Ask HN: How do you review gen-AI created code?

Posted by captainkrtek 7 hours ago

Counter4Comment4OpenOriginal

I've posed this in a couple comments, but want to get a bigger thread going.

There are some opinions that using LLMs to write code is just a new high level language we are dealing in as engineers. However, this leads to a disconnect come code-review time, in that the reviewed code is an artifact of the process that created it. If we are now expressing ourselves via natural language, (prompting, planning, writing, as the new "programming language"), but only putting the generated artifact (the actual code) up for review, how do we review it completely?

I struggle with what feels like a missing piece these days of lacking the context around how the change was produced, the plans, the prompting, to understand how an engineer came to this specific code change as a result. Did they one-shot this? did they still spend hours prompting/iterating/etc.? something in-between?

The summary in the PR often says what the change is, but doesn't contain the full dialog or how we arrived at this specific change (tradeoffs, alternatives, etc.)

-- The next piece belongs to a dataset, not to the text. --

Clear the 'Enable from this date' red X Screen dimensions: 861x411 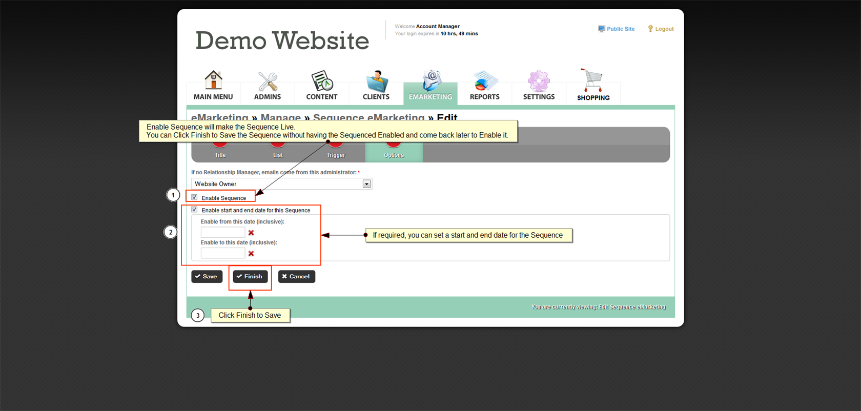point(251,233)
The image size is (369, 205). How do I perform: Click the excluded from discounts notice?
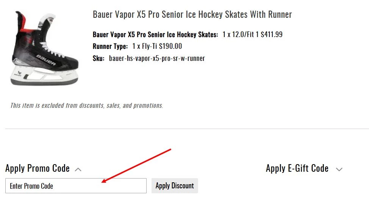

How do you review PRs in your organization given this? Any rules/automation/etc. you institute?

Comments

Comment by lazypl82 2 hours ago

The artifact review approach makes sense to me. How the code was produced doesn't change what the reviewer needs to answer: does this do what it's supposed to, and does it do it cleanly? If anything, I'd rather have a short design note in the PR – intent, constraints, alternatives considered – than a full prompt history. The prompt history is noise; the intent is signal.

That said, one thing review can't fully cover is runtime behavior under real traffic. Not saying that's a review problem – it's just a separate layer that still needs attention after the merge.

Comment by christophilus 6 hours ago

> lacking the context around how the change was produced, the plans, the prompting, to understand how an engineer came to this specific code change as a result. Did they one-shot this? did they still spend hours prompting/iterating/etc.? something in-between?

In my opinion, you have to review it the way you always review code. Does the code do what it's supposed to do? Does it do it in a clean, modular way? Does it have a lot of boilerplate that should be reduced via some helper functions, etc.

It doesn't matter how it was produced. A code review is supposed to be: "Here's this feature {description}" and then, you look at the code and see if it does the thing and does it well.

Comment by al_borland 6 hours ago

At the end of the day, the code is the only thing that matters. That is what defines, in concrete terms, what the program is doing. I don't view an LLM as a high level language, as we can run a prompt 10 different times and get 10 different results. This isn't valuable when it comes to programming.

Even without LLMs, there was a thought process that led to the engineer coming to a specific outcome for the code, maybe some conversations with other team members, discussions and thoughts about trade offs, alternatives, etc... all of this existed before.

Was that all included in the PR in the past? If so, the engineer would have to add it in, so they should still do so. If not, why do you all the sudden need it because of an AI involved?

I don't see why things would fundamentally change.

Comment by JamesLangford 6 hours ago

I mostly ignore how the code was made and review the artifact the same way I always have: correctness, tests, readability, and whether it matches the system design. The prompt history is fine, but it’s not something I want to rely on during review because it’s not stable or reproducible.

What does help is requiring a short design note in the PR explaining the intent, constraints, and alternatives considered. That gives the context reviewers actually need without turning the review into reading a chat transcript.